Sometime between the initial call and her pulling into the bank’s parking lot, Theresa heard from both daughters. They either called or texted. She can’t remember, and it’s only then she realized she’d been duped.
More vivid is what she said when the so-called kidnapper called back with instructions. “Where are you. Why are you doing this,” Theresa asked in a firm voice. “He told me he was in jail and had to do what he had to do to support his family. I told him he should be ashamed of himself.”
The lecture continued as she drove to the police station.
If she expected justice, it didn’t happen.
“Ma’am, there’s nothing we can do about it,” the officer said, explaining the caller probably used an untraceable, computerized phone number not linked to anything or anybody. “I’m so sorry.”
Theresa went home, feeling sullied and stupid. Subsequent online research revealed the kidnapping scam had ensnared thousands of others, which didn’t make Theresa feel any better.
“I truly feared for myself and my kids.”
Feeling stupid is a common emotional reaction. Joe is so ashamed he won’t let me use his real name.
His victimization began within seconds of arriving at a local grocery store to pick up items his wife wanted.
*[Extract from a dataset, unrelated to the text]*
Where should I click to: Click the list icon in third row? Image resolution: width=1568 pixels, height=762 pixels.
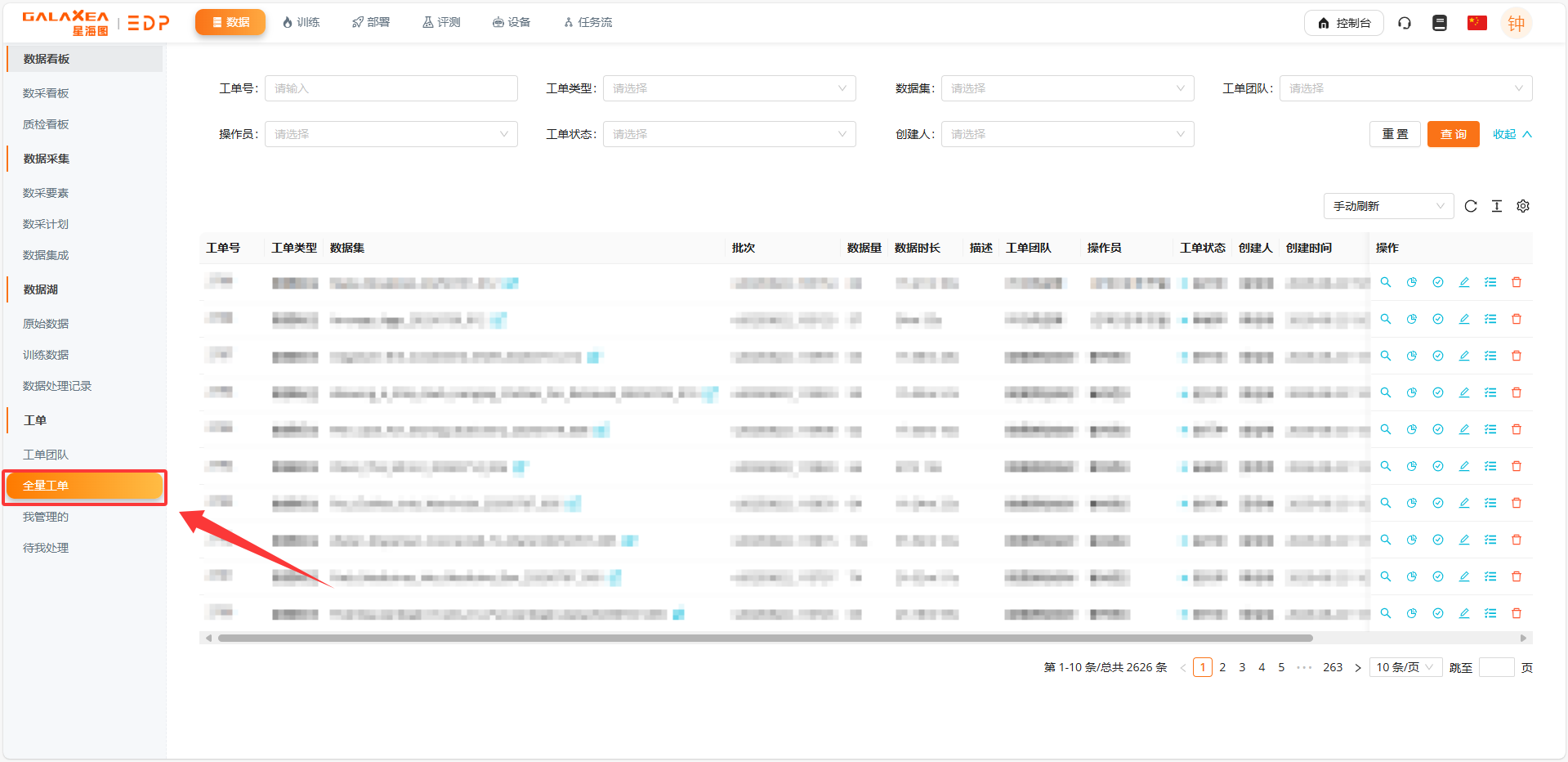tap(1490, 356)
That’s when he received a text informing him of a serious credit problem. He called the number provided, a woman answered, and she forwarded Joe to a man with a heavy accent.
The man confirmed Joe’s accounts had been hacked, but not to worry. He could fix the problem, provided Joe made four, $500 gift card purchases from a national retailer.
Come on, Joe. Gift cards?
“I know,” Joe says, trying to remember details. “It seemed so real. This guy knew everything. He kept texting information that confirmed, at least to me, that my credit had been compromised. And do you know what? Those text messages mysteriously disappeared after I got home.”
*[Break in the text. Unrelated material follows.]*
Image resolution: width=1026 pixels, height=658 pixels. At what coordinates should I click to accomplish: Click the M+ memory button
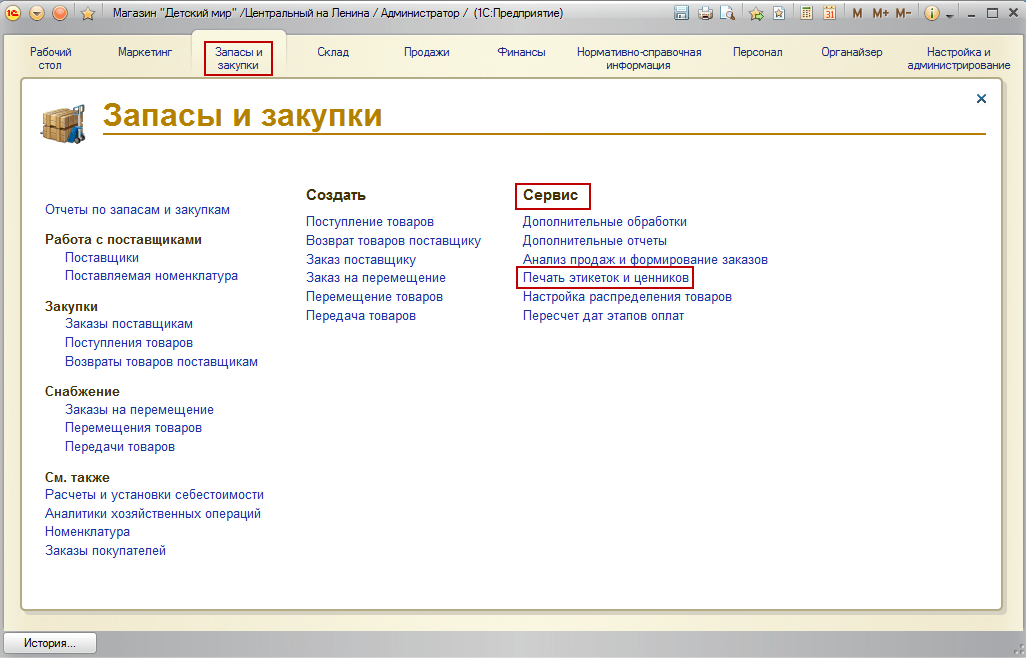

At the scammer’s insistence, Joe went inside the store and inserted one of his credit cards to buy the gift cards. The transaction was denied, prompting a text from that company. “I should have known then,” he says. Instead, Joe called the scammer. He advised that Joe try another card.
By the time he got home, his stomach in knots, he knew a scammer swindled him. He called his credit card company, and, indeed, one transaction had posted. Three others were pending.
Does Joe’s story end happily?
Despite his request, the credit card company didn’t stop the three pending charges. When Joe called to complain two weeks later after getting his monthly statement, a representative claimed nothing could be done. Joe made the gift card purchases and a dispute couldn’t be filed.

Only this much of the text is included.